Affinity Diagramming after Collecting Interview Notes
Reporting
-
Based on the analysis, we drew the following major findings, and below is a summary of our findings. For more details and more information on the Study Report which also includes the positive findings, please see the study report.
-
The negative results were ranked on the following severity rating criteria (adapted from Carol M.Barnum). Overall, Duolingo is doing a relatively good job on its usability that there aren’t any catastrophe issues found during the test which prevent task completion.
3
MAJOR
ISSUES
which create significant delay/frustration
1
MINOR
ISSUES
which has minor effects on usability
2
COSMETIC
ISSUES
which are subtle suggestions and improvements
Major Issue 1: Unexpected Audio Play
Issue found in 7/10 studies
Issue Type: General Feedback
-
Sound plays immediately after a lesson starts without notice, which is unexpected for users
​​
-
Participants want to know that the lesson would have the sound effect before starting the lesson
"​Ohh, I thought the sound is coming from some web pages that I left open"

Recommendation
-
Add a notification about the sound before the lesson and allow users to confirm it ​​

Issue 2: Lack of instruction
Issue Type: Build Character Exercise (Korean)
-
Not enough information provided about how the users should answer the question
​​
-
During testing, participants assumed dragging and dropping instead of clicking
"​There were no cues for this exercise and you just clicked on the buttons to put them in the right box, I thought you had to trace them."
Issue found in 4/10 studies (4/5 in Korean)

Recommendation
-
Add a more thorough explanation that Korean characters are made of building blocks before their first lesson
​​
-
Include an animation of a few characters being build

Issue 3: Wrong Answer Mechanisms
Issue Type: When users made mistakes answering questions
-
Many participants did not notice Duolingo displayed the correct answer
​​
-
Participants took some time to realize the question they got wrong was repeated
"​"When I get it wrong I don't really notice what I got wrong."

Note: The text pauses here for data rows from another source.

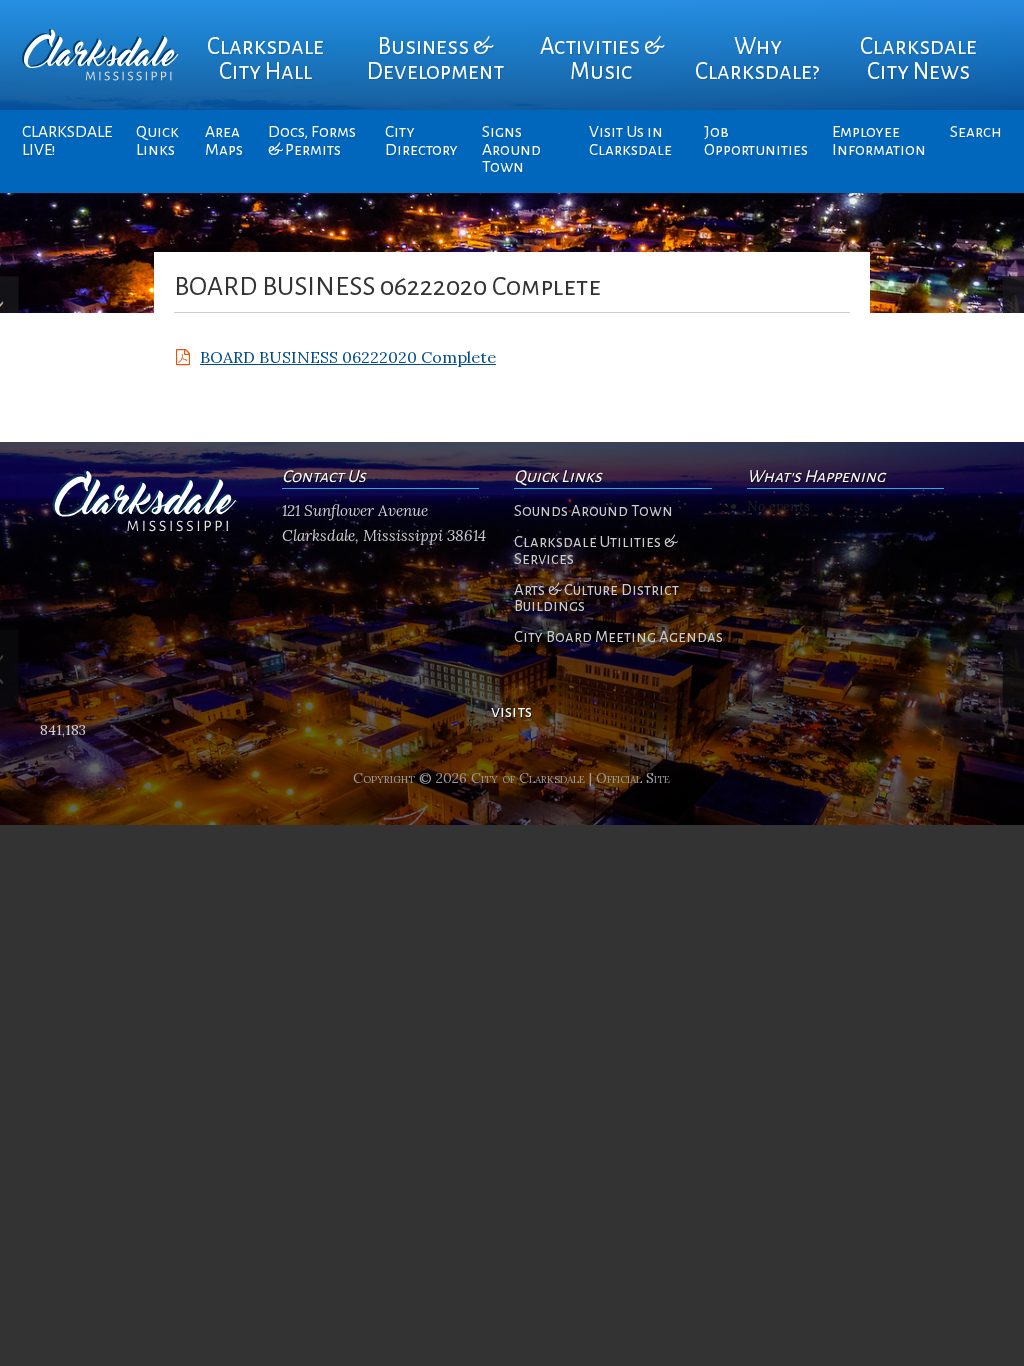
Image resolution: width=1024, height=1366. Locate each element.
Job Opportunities (756, 141)
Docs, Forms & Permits (312, 141)
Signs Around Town (511, 149)
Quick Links (157, 141)
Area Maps (224, 141)
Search (976, 132)
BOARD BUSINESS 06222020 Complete (348, 357)
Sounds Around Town (593, 511)
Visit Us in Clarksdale (630, 141)
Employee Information (879, 141)
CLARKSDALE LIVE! (67, 141)
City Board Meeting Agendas (618, 637)
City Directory (421, 141)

Issue found in 4/10 studies
Recommendation
-
Directly display the correct answer in the quiz
​​
-
Communicate that people will be asked the same question over and over until they get the answer right
-
Add a note “Don’t worry. We’ll try this question again.” when users made a mistake
​​​

Reflection
-
​​At first, I and my teammate thought that Duolingo is doing a pretty good job on its usability and there won’t be any major usability issues. However, we learned that there are much more problems than we expected after all the usability tests. Overall, this project was fun to do and I learned more skills and approaches to usability tests. If I could get the chance to re-do the project, these will be the things I would like to improve/change:
​​
-
Recruit more diverse participants. We would like to have more people who are not familiar with non-Latin writing systems at all and are without a foreign language learning experience.
​
-
Incorporate more quantitative data. The quantitative data we collected (the time to finish a lesson) was not supportive enough for our final findings so we were not using them. We would like to have more meaningful quantitative data if we could re-do the test​​